## Problem
Can you copy out, word for word, the records from the line with "at (1892, 10)." up to and including the line with "so click(x=220, y=49)."?

## Recorded data
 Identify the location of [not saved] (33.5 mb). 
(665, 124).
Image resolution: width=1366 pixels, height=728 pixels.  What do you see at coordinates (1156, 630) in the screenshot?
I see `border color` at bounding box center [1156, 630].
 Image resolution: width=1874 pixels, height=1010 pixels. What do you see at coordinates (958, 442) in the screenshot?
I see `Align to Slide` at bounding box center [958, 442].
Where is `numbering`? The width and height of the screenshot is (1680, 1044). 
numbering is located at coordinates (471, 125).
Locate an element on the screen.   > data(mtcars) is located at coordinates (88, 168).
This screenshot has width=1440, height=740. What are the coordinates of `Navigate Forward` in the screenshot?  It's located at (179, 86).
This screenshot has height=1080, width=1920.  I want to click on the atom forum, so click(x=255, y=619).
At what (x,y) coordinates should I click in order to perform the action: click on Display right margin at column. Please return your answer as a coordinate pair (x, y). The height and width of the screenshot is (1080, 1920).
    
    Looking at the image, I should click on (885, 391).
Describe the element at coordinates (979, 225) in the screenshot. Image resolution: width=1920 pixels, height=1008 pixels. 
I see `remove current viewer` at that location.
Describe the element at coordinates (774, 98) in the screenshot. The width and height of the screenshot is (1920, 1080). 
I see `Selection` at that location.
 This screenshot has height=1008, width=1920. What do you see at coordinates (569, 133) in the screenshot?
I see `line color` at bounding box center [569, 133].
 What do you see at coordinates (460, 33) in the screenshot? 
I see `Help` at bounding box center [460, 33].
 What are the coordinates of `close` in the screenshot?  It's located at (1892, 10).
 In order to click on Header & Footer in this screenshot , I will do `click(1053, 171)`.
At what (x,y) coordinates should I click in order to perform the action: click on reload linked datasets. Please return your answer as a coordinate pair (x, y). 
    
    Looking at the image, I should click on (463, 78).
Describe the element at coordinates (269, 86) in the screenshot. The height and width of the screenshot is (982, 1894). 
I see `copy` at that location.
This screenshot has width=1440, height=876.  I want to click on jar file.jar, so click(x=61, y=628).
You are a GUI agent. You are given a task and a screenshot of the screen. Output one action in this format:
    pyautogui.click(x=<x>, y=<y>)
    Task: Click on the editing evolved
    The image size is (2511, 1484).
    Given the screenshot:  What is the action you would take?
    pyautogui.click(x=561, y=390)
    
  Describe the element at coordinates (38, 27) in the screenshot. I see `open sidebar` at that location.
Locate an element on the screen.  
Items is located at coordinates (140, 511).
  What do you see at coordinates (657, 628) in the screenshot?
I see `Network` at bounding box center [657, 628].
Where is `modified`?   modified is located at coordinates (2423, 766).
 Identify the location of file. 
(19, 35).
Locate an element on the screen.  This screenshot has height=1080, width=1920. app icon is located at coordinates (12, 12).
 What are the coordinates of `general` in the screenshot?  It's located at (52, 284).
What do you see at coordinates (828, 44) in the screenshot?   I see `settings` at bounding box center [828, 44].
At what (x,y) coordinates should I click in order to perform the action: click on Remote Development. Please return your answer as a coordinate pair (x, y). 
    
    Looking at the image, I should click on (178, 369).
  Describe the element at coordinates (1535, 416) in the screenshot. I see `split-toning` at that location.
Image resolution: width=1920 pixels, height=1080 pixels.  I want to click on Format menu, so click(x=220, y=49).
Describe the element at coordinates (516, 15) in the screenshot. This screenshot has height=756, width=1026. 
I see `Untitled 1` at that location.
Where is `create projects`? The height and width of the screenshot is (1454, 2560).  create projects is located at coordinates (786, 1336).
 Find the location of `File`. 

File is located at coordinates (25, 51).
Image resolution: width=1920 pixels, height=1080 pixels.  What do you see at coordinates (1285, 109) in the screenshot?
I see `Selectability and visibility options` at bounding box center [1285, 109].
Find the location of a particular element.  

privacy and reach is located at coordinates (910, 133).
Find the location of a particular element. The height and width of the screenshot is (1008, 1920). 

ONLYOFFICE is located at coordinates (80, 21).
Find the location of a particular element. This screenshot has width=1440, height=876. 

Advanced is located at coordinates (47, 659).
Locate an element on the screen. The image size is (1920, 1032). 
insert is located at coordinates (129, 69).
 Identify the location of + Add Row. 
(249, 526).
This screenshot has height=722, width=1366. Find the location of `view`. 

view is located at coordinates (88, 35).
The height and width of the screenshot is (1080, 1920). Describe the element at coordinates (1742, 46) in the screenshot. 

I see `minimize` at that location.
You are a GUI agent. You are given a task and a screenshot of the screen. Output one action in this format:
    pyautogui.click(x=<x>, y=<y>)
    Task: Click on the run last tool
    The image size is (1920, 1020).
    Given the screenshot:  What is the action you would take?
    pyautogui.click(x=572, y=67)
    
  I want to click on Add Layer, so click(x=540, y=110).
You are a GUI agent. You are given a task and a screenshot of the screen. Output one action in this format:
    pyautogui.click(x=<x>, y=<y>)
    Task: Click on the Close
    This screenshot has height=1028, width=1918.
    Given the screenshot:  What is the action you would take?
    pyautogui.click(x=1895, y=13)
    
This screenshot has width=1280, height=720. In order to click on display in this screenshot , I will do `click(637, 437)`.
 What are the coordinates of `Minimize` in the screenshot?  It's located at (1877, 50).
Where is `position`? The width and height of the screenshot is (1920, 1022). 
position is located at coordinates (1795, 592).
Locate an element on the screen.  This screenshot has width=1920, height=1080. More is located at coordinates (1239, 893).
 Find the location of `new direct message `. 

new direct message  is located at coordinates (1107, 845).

## Complete answer
 What are the coordinates of `close` in the screenshot?  It's located at (1892, 10).
 In order to click on Header & Footer in this screenshot , I will do `click(1053, 171)`.
At what (x,y) coordinates should I click in order to perform the action: click on reload linked datasets. Please return your answer as a coordinate pair (x, y). 
    
    Looking at the image, I should click on (463, 78).
Describe the element at coordinates (269, 86) in the screenshot. The height and width of the screenshot is (982, 1894). 
I see `copy` at that location.
This screenshot has width=1440, height=876.  I want to click on jar file.jar, so click(x=61, y=628).
You are a GUI agent. You are given a task and a screenshot of the screen. Output one action in this format:
    pyautogui.click(x=<x>, y=<y>)
    Task: Click on the editing evolved
    The image size is (2511, 1484).
    Given the screenshot:  What is the action you would take?
    pyautogui.click(x=561, y=390)
    
  Describe the element at coordinates (38, 27) in the screenshot. I see `open sidebar` at that location.
Locate an element on the screen.  
Items is located at coordinates (140, 511).
  What do you see at coordinates (657, 628) in the screenshot?
I see `Network` at bounding box center [657, 628].
Where is `modified`?   modified is located at coordinates (2423, 766).
 Identify the location of file. 
(19, 35).
Locate an element on the screen.  This screenshot has height=1080, width=1920. app icon is located at coordinates (12, 12).
 What are the coordinates of `general` in the screenshot?  It's located at (52, 284).
What do you see at coordinates (828, 44) in the screenshot?   I see `settings` at bounding box center [828, 44].
At what (x,y) coordinates should I click in order to perform the action: click on Remote Development. Please return your answer as a coordinate pair (x, y). 
    
    Looking at the image, I should click on (178, 369).
  Describe the element at coordinates (1535, 416) in the screenshot. I see `split-toning` at that location.
Image resolution: width=1920 pixels, height=1080 pixels.  I want to click on Format menu, so click(x=220, y=49).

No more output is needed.